**Supplied material**
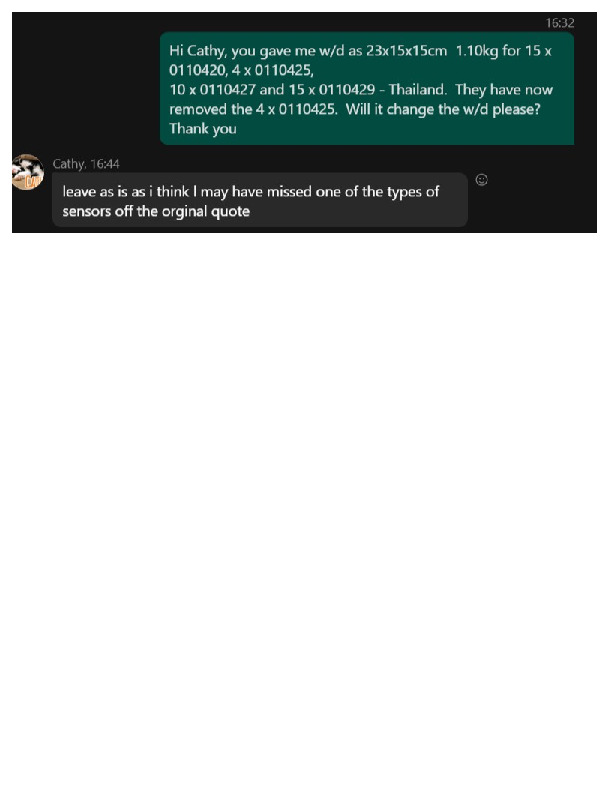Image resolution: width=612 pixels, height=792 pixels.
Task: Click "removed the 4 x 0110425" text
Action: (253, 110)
==
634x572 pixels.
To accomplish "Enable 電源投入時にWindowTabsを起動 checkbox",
---
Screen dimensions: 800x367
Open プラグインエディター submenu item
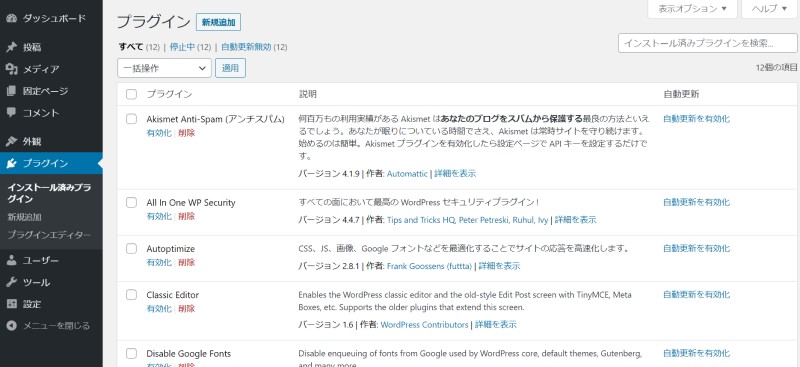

**Aim of the task**
What are the lines, exactly as written above, from the line with "Screen dimensions: 800x367" to the line with "Open プラグインエディター submenu item", both included? Output only those.

**Result for this exercise**
Screen dimensions: 800x367
Open プラグインエディター submenu item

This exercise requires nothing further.